* Problem statement: Here is the task for the records below: repeat exactly the lines from the one with "Image resolution: width=402" to the one with "Click the ID получателя input field", both included, and nothing else.

* Input material:
"""

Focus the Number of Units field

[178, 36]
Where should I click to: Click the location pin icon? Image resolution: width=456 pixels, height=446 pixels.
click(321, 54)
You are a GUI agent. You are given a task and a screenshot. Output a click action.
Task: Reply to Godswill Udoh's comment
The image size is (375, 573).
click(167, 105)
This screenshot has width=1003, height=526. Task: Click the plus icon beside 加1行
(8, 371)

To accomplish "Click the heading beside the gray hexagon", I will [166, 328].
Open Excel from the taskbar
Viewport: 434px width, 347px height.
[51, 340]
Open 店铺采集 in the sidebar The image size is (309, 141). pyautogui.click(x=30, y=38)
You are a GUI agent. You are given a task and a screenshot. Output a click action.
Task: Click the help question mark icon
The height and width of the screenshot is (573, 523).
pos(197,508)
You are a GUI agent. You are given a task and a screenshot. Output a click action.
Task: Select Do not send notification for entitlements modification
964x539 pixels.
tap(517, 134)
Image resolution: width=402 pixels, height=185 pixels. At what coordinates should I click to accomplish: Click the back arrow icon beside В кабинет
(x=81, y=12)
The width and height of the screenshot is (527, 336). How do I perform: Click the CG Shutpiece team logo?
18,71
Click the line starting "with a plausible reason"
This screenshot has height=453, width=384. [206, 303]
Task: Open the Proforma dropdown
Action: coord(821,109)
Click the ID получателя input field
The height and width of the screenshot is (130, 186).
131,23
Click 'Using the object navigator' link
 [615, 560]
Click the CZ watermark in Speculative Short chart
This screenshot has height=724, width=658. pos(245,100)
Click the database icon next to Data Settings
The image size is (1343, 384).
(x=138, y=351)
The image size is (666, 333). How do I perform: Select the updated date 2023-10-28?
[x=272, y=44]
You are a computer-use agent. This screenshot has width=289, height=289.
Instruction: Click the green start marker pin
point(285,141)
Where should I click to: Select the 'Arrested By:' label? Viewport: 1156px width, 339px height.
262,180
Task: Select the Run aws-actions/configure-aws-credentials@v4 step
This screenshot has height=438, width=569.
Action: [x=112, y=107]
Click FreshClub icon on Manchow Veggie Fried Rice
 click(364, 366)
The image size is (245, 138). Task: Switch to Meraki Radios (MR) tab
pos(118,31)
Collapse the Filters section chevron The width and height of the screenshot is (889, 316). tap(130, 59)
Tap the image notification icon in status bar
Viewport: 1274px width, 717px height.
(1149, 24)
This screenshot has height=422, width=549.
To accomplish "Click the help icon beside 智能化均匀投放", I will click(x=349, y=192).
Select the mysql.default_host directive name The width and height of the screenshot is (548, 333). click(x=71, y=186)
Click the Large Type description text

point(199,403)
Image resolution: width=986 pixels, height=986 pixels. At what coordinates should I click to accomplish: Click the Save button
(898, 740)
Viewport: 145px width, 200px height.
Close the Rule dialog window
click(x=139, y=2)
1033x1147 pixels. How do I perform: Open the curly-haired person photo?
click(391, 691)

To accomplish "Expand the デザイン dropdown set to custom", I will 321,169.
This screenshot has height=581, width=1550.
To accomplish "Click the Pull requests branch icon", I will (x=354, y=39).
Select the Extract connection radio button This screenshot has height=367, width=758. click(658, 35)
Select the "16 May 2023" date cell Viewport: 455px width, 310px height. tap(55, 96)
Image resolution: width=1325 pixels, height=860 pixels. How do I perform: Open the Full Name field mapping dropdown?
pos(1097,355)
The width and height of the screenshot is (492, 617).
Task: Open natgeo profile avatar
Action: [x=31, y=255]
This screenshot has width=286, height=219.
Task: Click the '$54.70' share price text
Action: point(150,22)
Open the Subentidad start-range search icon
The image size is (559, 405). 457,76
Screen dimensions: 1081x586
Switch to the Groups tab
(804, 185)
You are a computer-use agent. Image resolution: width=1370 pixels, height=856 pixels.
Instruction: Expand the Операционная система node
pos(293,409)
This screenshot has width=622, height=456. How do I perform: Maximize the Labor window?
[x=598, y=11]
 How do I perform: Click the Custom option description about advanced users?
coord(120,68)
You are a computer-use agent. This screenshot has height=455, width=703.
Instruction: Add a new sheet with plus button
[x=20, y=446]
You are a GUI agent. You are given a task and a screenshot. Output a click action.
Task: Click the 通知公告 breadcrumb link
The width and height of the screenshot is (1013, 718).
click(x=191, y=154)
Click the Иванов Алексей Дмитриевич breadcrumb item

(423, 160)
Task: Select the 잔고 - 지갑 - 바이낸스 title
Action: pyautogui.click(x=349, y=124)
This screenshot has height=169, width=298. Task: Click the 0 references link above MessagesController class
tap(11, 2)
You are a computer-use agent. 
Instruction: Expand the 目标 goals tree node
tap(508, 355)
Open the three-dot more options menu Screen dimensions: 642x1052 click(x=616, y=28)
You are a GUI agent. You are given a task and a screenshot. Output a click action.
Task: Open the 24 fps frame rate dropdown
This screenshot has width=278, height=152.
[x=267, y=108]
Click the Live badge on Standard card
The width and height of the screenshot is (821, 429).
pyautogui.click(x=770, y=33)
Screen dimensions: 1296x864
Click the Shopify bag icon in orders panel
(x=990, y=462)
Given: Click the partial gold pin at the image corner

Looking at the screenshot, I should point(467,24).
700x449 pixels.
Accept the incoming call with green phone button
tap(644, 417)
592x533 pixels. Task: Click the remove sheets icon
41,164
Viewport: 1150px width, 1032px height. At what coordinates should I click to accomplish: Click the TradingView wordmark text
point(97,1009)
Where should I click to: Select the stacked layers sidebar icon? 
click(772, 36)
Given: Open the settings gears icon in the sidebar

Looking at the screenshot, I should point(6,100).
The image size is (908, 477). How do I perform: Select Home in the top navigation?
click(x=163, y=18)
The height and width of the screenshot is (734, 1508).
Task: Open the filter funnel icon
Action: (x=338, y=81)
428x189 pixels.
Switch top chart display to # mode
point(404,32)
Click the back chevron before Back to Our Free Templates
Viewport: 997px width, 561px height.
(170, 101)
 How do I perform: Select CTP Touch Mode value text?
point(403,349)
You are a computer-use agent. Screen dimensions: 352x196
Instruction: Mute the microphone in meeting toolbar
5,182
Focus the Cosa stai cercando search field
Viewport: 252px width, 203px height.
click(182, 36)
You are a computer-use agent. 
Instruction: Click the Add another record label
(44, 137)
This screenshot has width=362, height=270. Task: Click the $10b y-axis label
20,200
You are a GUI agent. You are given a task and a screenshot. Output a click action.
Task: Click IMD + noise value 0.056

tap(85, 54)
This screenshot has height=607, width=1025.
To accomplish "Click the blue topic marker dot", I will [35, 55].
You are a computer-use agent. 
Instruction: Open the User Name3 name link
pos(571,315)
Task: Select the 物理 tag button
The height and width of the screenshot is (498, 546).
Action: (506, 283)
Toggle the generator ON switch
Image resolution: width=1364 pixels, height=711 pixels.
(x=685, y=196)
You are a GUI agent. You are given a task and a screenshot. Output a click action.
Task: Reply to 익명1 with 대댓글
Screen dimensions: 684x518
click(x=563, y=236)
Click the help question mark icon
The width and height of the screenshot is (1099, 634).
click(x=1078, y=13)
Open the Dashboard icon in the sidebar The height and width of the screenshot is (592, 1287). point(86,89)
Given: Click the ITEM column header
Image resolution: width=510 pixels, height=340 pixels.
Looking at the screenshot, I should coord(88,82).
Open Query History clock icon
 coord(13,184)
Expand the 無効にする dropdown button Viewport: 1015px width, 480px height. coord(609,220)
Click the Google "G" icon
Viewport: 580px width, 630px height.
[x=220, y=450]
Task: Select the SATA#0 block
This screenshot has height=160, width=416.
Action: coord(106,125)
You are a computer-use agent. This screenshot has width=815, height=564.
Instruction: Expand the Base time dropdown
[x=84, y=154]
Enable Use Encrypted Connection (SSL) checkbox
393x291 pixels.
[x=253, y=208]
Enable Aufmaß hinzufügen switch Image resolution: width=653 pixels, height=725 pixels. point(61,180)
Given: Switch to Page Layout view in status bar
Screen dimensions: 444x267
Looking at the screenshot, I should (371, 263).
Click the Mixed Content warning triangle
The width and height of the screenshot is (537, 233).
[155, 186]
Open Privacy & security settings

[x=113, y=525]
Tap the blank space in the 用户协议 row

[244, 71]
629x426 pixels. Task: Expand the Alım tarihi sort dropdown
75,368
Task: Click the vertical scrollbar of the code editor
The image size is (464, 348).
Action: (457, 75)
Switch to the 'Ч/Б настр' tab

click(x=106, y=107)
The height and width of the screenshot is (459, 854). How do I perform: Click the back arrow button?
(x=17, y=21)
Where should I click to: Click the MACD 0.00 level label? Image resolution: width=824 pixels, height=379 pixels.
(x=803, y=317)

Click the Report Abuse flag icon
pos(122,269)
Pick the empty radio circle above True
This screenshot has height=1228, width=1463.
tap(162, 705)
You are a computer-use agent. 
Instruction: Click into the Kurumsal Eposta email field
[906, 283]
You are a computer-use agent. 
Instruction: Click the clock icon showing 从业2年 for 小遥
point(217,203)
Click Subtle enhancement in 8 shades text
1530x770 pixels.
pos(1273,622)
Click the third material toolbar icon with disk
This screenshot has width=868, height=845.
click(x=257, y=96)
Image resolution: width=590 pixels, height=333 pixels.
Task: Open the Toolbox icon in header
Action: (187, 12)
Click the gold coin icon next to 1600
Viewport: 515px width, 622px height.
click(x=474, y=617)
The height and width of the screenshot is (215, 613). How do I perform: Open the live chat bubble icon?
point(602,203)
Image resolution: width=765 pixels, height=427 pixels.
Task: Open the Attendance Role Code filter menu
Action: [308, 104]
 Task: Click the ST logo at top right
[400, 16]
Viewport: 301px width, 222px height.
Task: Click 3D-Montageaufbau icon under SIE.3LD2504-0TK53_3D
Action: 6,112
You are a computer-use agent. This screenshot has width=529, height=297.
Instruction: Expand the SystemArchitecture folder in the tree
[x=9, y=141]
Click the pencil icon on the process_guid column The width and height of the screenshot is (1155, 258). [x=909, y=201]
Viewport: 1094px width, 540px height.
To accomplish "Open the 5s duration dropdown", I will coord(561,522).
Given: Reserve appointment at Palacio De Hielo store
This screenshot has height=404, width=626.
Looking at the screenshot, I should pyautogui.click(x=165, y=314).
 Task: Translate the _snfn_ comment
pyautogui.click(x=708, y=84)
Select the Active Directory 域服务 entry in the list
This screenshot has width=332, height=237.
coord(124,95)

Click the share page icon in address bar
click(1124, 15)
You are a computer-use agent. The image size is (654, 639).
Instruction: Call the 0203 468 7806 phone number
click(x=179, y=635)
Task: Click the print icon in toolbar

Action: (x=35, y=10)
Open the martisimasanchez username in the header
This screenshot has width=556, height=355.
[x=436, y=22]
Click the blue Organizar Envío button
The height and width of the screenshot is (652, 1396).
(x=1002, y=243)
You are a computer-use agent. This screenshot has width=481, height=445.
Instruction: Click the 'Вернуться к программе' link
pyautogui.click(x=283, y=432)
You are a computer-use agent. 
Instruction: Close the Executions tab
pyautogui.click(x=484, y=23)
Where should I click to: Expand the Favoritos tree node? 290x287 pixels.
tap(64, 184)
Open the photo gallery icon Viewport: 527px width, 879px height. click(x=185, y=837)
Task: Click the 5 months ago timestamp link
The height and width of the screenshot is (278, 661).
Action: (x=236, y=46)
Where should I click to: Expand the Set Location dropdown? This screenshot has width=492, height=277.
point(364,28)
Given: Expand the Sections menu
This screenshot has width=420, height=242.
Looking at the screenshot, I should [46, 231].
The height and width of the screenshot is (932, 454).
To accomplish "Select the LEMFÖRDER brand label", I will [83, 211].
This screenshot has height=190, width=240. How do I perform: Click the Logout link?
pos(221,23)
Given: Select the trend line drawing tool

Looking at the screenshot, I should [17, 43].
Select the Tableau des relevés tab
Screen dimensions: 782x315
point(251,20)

"""

* Task result:
Image resolution: width=402 pixels, height=185 pixels. At what coordinates should I click to accomplish: Click the back arrow icon beside В кабинет
(x=81, y=12)
The width and height of the screenshot is (527, 336). How do I perform: Click the CG Shutpiece team logo?
18,71
Click the line starting "with a plausible reason"
This screenshot has height=453, width=384. [206, 303]
Task: Open the Proforma dropdown
Action: coord(821,109)
Click the ID получателя input field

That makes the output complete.